= John Henry McConnell =

Politician in Manitoba, Canada (1860-1944)

John Henry McConnell (August 18, 1862 in Granton, Canada West – March 26, 1944 in Hamiota, Manitoba) was a politician in Manitoba, Canada. He served in the Legislative Assembly of Manitoba from 1914 to 1922, as a member of the Liberal Party.

The son of John McConnell and Catherine Delaney, McConnell was educated at common school in St. Mary's, Ontario. He first worked on a farm and then came to Manitoba in 1882. He acquired a Dominion Lands Act homestead in the Hamiota area which he later sold to purchase property in Winnipeg. After eight years in the wood business, McConnell entered the lumber business at Hamiota. He worked as an implement agent, auctioneer, undertaker and real estate agent. In 1887, he married Minnie Ann Brown. During his political career, McConnell lived in Hamiota. In religion, he was a Presbyterian.

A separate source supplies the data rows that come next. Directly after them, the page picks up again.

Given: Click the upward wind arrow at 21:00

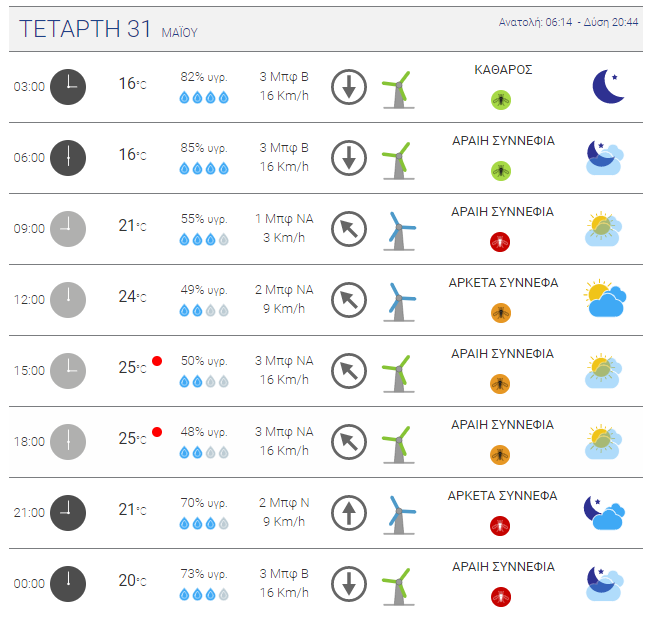Looking at the screenshot, I should 349,513.
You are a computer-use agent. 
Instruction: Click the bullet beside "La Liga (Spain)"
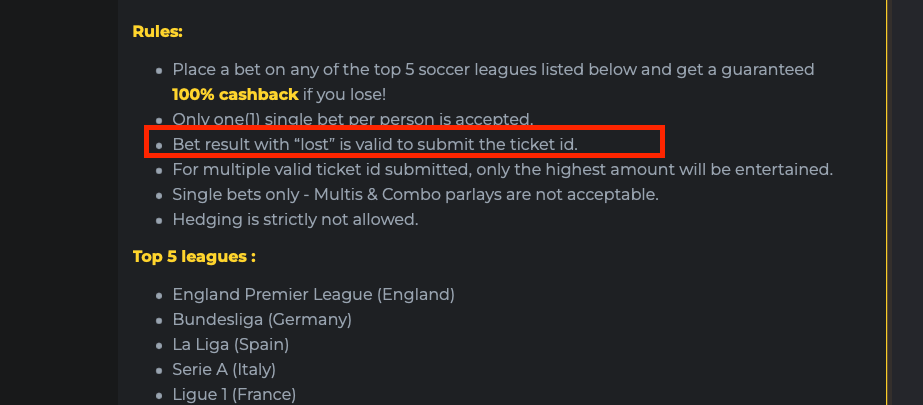coord(158,346)
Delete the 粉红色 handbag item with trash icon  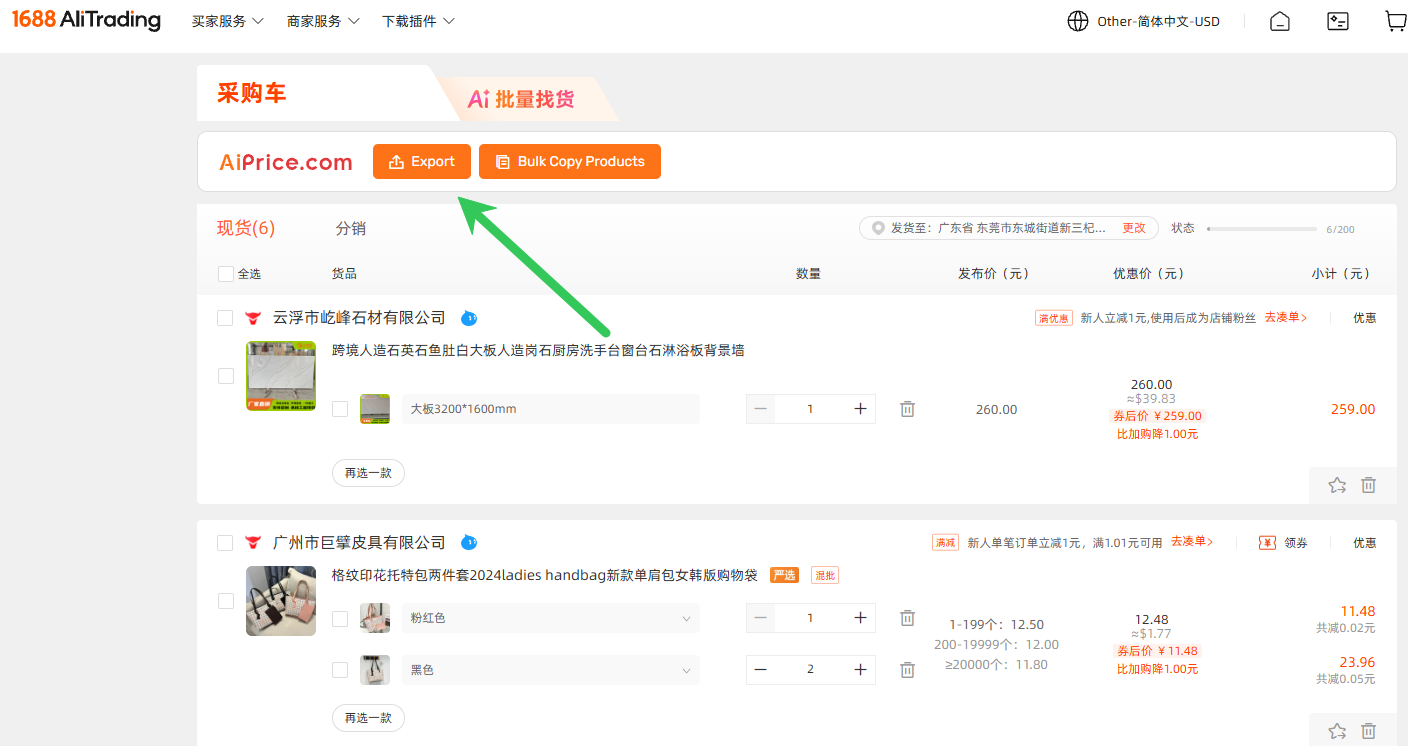click(907, 618)
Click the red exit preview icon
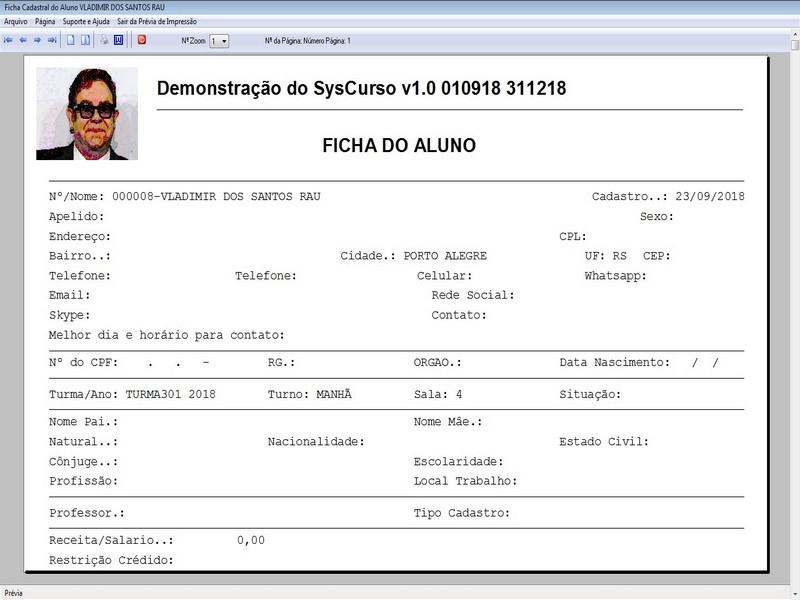800x600 pixels. 142,40
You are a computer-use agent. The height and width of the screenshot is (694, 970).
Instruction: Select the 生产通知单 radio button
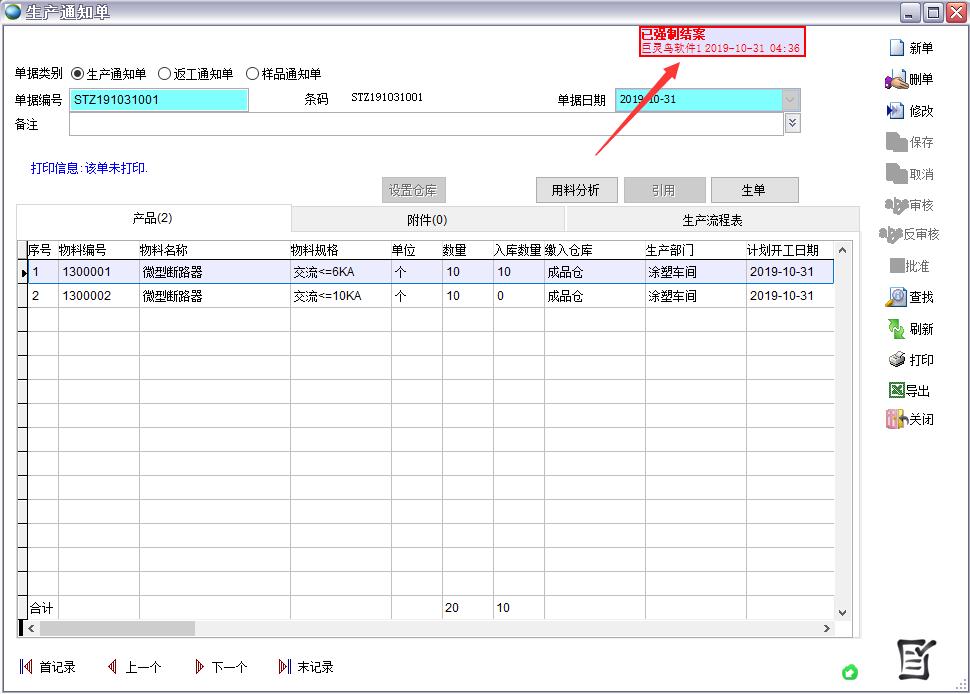click(78, 74)
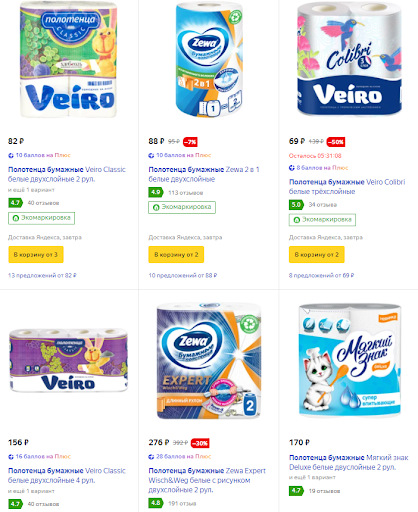Open Мягкий знак Deluxe product title
The image size is (418, 512).
coord(349,462)
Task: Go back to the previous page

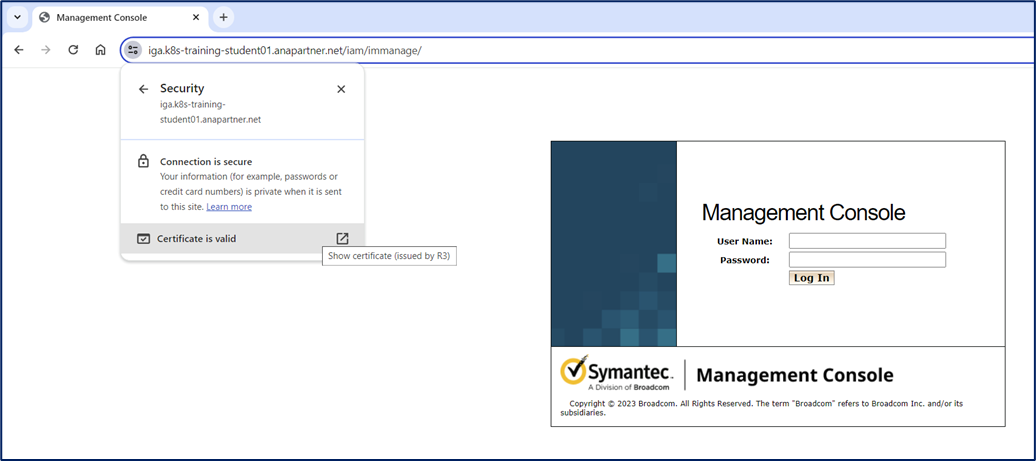Action: pos(19,50)
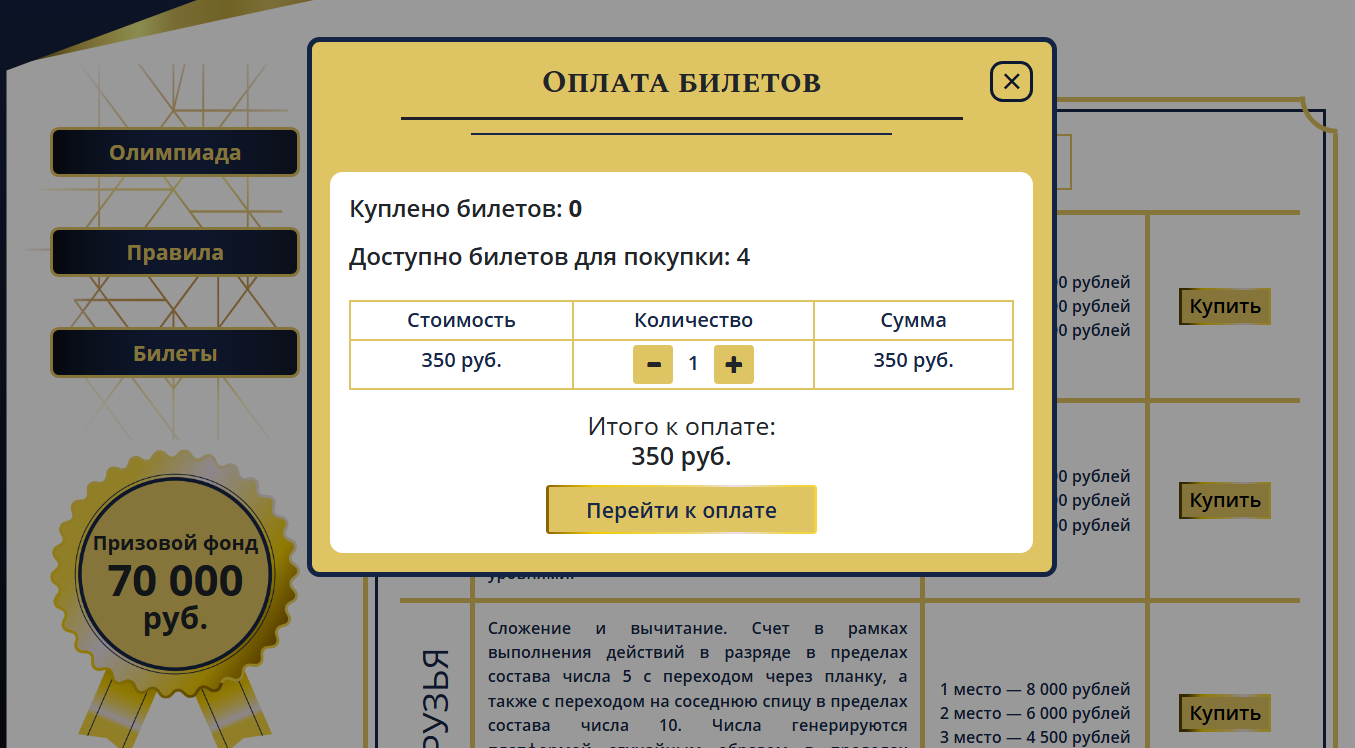The height and width of the screenshot is (748, 1355).
Task: Decrease ticket quantity with minus button
Action: pyautogui.click(x=653, y=364)
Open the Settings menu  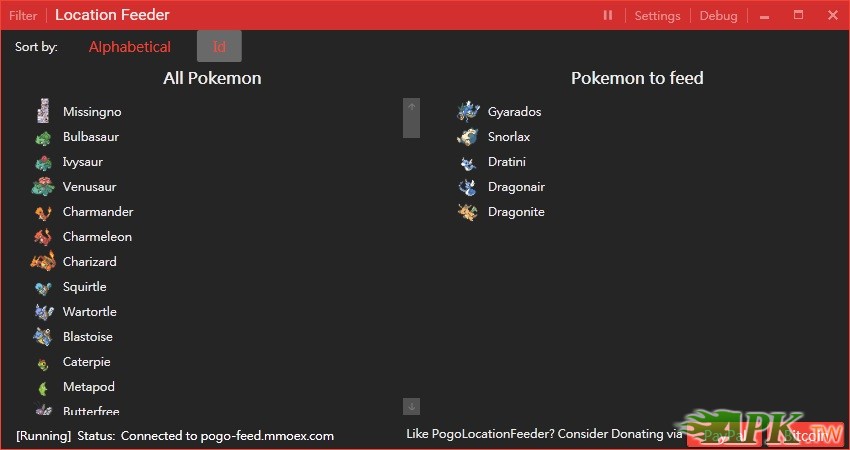tap(657, 15)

He first ran for the Manitoba legislature in the 1899 provincial election, in the riding of Saskatchewan. He lost to Conservative candidate William Ferguson by fifteen votes. He ran again in the 1914 election, and defeated Ferguson by 398 votes in the renamed Hamiota constituency. The election was won by Rodmond Roblin's Conservatives, and McConnell sat in the legislature as a member of the opposition.

The Roblin administration was forced to resign amid a serious corruption scandal in 1915. Another general election was held in August 1915, which the Liberals won with a landslide majority. McConnell was easily re-elected, and served in the legislature as a backbench supporter of Tobias Norris's government.

The Liberals were reduced to a minority government in the 1920 provincial election, amid the rise of organized farmer and labour groups. McConnell was personally re-elected in Hamiota, defeating Ferguson by 347 votes. He ran again in the 1922 election, but lost to Thomas Wolstenholme of the United Farmers of Manitoba by 403 votes.

He died in Hamiota at the age of 81.